Exercise requirements - Look through the records and copy every line in which "search" appears.

BEGIN Data section

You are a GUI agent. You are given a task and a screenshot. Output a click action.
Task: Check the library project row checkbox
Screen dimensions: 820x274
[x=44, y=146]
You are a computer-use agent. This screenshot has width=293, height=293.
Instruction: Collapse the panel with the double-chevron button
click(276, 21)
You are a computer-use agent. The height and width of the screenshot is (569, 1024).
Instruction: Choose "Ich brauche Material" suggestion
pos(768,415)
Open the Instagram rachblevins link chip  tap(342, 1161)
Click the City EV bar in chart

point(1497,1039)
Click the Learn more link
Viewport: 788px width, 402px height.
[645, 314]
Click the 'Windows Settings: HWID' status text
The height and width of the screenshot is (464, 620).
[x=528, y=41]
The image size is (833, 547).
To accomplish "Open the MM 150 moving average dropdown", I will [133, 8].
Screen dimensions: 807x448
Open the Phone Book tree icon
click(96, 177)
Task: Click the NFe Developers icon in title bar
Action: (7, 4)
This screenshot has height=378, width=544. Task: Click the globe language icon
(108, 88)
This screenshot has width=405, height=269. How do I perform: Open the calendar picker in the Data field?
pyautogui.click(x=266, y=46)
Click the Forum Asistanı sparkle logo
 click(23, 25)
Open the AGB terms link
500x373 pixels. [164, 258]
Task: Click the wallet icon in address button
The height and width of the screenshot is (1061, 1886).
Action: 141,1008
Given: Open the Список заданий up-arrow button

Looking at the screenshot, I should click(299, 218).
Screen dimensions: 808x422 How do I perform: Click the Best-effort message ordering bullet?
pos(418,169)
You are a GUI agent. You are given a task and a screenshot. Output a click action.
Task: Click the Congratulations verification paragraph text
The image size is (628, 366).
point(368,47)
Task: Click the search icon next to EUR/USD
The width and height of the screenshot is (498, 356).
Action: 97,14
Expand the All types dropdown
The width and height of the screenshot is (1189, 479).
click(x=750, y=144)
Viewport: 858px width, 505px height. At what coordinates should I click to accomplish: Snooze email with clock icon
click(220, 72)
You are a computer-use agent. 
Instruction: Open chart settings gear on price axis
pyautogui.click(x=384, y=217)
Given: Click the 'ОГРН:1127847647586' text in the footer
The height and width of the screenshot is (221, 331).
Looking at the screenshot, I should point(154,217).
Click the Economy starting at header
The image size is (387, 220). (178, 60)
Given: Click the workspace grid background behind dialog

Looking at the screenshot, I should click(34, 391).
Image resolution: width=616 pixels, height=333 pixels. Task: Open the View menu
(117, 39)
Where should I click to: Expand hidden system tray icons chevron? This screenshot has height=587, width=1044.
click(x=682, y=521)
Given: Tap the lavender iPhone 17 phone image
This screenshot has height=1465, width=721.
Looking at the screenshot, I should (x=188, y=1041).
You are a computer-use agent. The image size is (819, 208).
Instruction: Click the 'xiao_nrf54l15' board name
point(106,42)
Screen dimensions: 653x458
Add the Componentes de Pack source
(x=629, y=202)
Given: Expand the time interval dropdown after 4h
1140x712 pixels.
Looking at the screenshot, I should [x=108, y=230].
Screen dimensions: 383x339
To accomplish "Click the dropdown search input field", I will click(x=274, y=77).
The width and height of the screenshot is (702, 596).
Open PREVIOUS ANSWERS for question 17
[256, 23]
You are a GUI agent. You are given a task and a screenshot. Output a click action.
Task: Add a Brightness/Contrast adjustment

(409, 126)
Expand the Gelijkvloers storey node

END Data section

Output of the task -
Task: Click the search icon next to EUR/USD
To accomplish "Click the dropdown search input field", I will click(x=274, y=77).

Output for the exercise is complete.